Volume two begins with narration about environmental crises provided by the Earth itself. Addressing the implied young reader directly, the planet lists some of the environmental issues caused by “your human activities [that] are messing with my water“: “My sea ice is melting. My sea levels are rising. Algae is growing out of control. Plastic pollution is making huge garbage patches in my oceans. My oceans are turning more acidic. My coral reefs are dying. Fish species are going extinct. If this keeps up, I am going to be called ‘The Big Polluted Mess’ instead of ‘The Big Blue Marble'” (Scieszka n. pag.). The AstroNuts land on the Water Planet in search of a more habitable environment free from the issues plaguing the Earth. Intelligent and talking clams dominate the planet and exploit its resources, similar to humans on Earth. The clams enthusiastically welcome the AstroNuts to their planet, and President Clam makes a proposal: “To swap planets! You get this beautiful, hardly-used-at-all, land-built-just-for-humans planet. And we take that polluted, overheated, acid-water, coral-reef-dying junker of a planet Earth off your hands. And WHY, you might ask? Because we like you. And filtering water is what we clams do. We can happily filter and clean Earth water” ( Scieszka n. pag.). Believing that the proposal will allow him to attain acclaim, AlphaWolf immediately wants to accept the swap. However, the other AstroNuts remain suspicious of the clams’ intention and insist on conducting scientific inquiries to assess the Water Planet’s suitability for humans.

The Earth narrator uses climate change to provide an example of the scientific method in AstroNuts Mission Two: The Water Planet.

Before the AstroNuts can finish their evaluations, Susan B. Clamthony, a leader in the Clam Resistance, visits their shuttle. She discloses that the other clams have wrecked the Water Planet for profit and will do the same to the Earth if the swap happens. To prove her claims, she takes the disguised AstroNuts on a real tour of the Water Planet, including Fishburger Ranch, where the clams raise fish in cages and process them into burgers. Susan also shows them polluted water, a graveyard of coral killed by warming ocean waters, and an enormous garbage patch filled with plastics. She remarks, “President P. T. Clam and the Clam Senate are wrecking everything so they can buy more fancy castles and more fancy new shoes every day. They do not care about their fellow clams or their planet. In fact, all of their businesses have harmed the planet” (Scieszka n. pag.). The Earth narrator explicitly draws parallels between the greedy clams and humans. Before the AstroNuts can aid the Clam Resistance, the clam police capture them all. The Earth animals use their special abilities to help the Clam Resistance escape and defeat the capitalist clams and their army of mutated sea monsters. Triumphant, the AstroNuts return to Earth to prepare for their third and final mission, aware that time is running out for the Earth.

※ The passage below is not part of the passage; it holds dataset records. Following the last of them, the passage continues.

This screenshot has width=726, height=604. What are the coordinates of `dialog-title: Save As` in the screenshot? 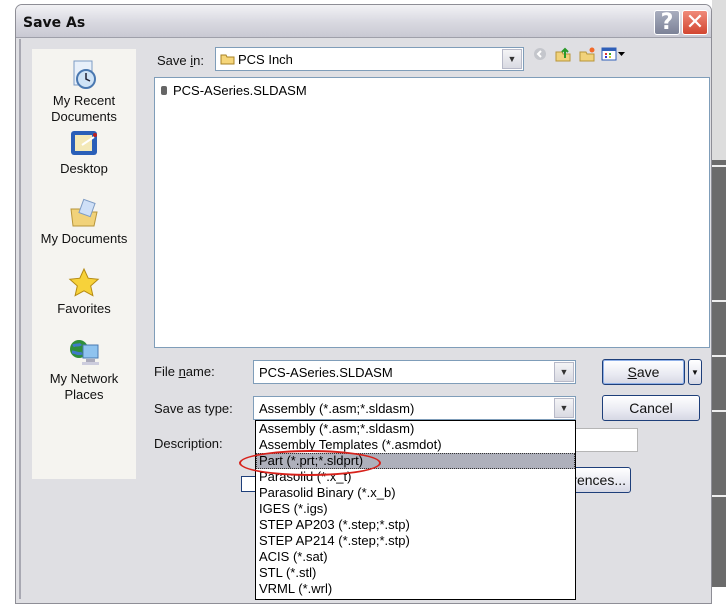 It's located at (54, 23).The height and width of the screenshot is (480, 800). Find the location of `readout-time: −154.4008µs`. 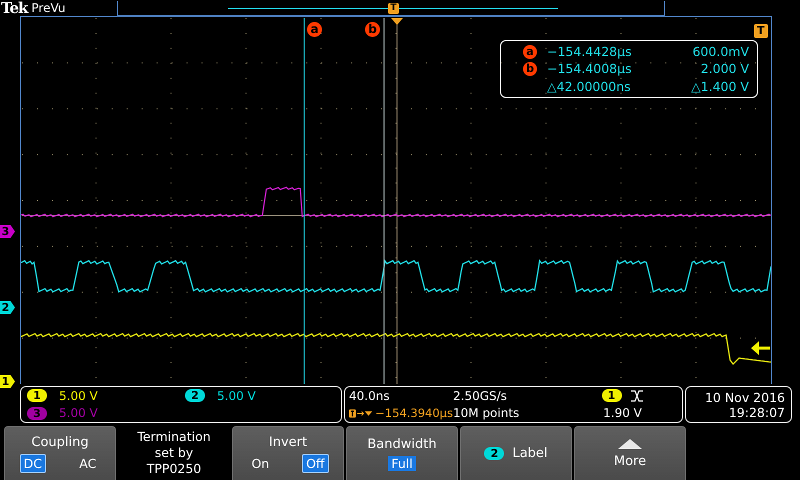

readout-time: −154.4008µs is located at coordinates (590, 68).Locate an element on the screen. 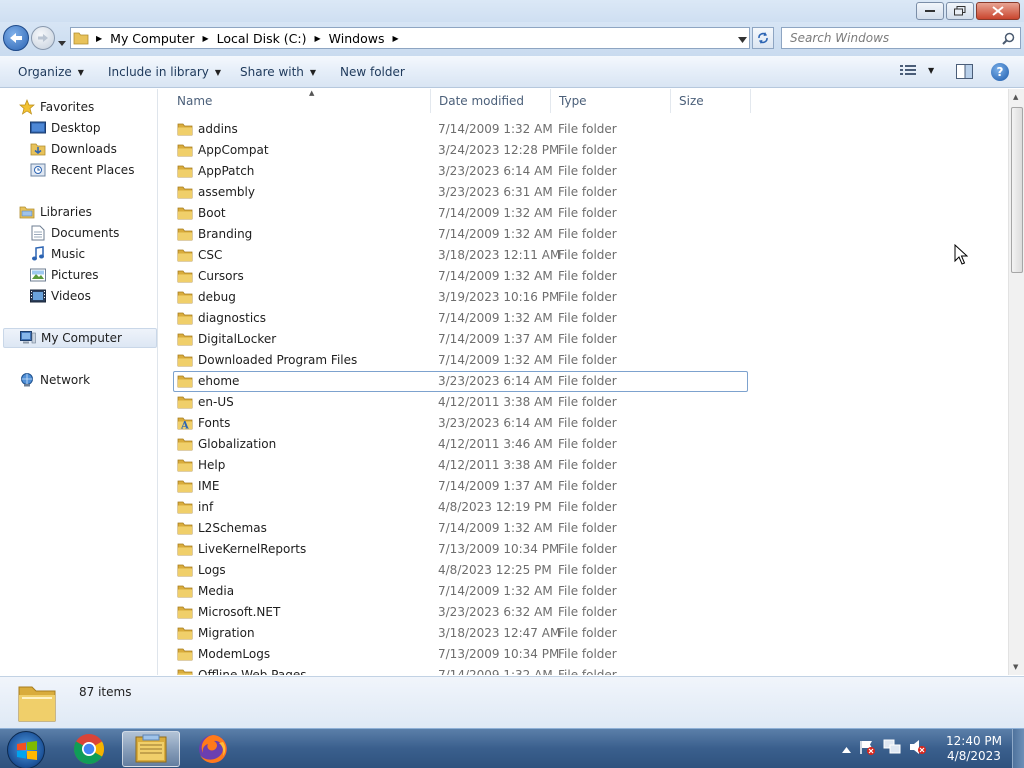  videos-icon is located at coordinates (38, 296).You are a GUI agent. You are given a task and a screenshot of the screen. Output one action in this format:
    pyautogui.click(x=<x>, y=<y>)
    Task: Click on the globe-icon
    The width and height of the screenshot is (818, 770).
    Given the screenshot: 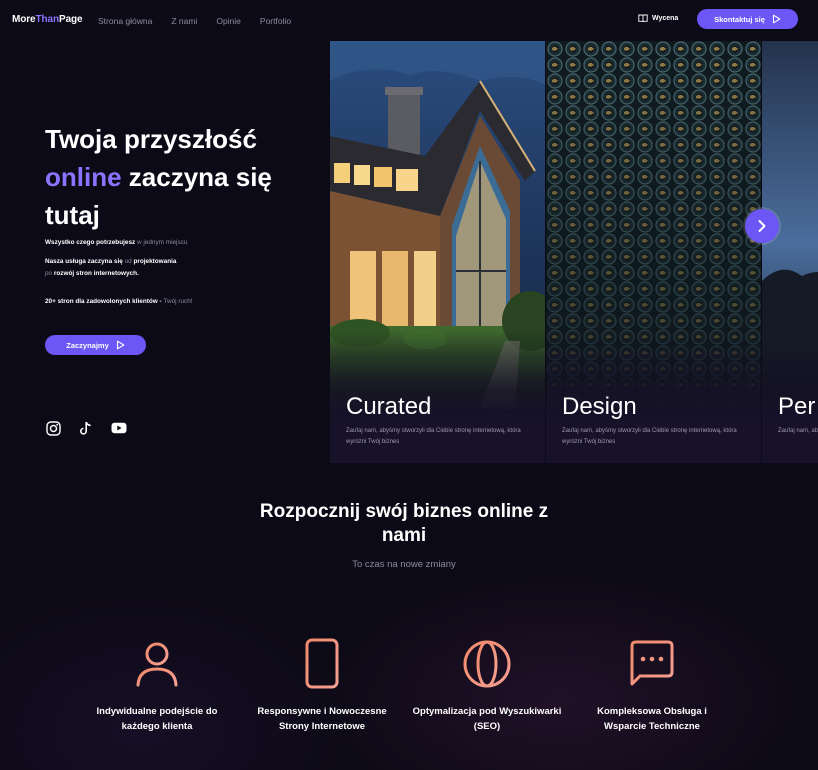 What is the action you would take?
    pyautogui.click(x=487, y=664)
    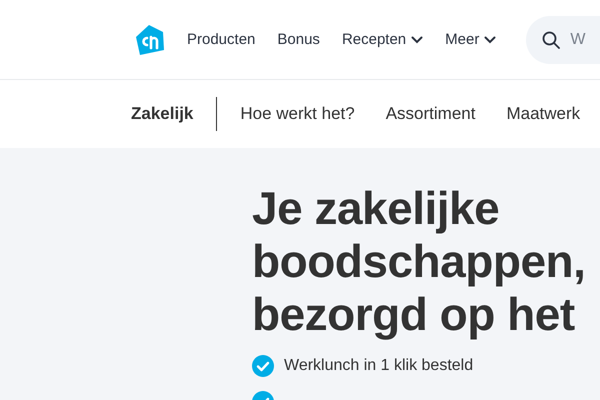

Throughout the comedic narrative, the comic includes explicitly pedagogical segments. For instance, the Earth interrupts the narrative with an explanation of the scientific method. Additionally, the Earth also promotes scientific inquiry and provides facts about Earth and the environmental issues afflicting it throughout the comic. Finally, the overt parallels between the capitalist clams and human beings also invites children to consider the harmful consequences that occur when one dominant species exploits and destroys a planet for their own gain.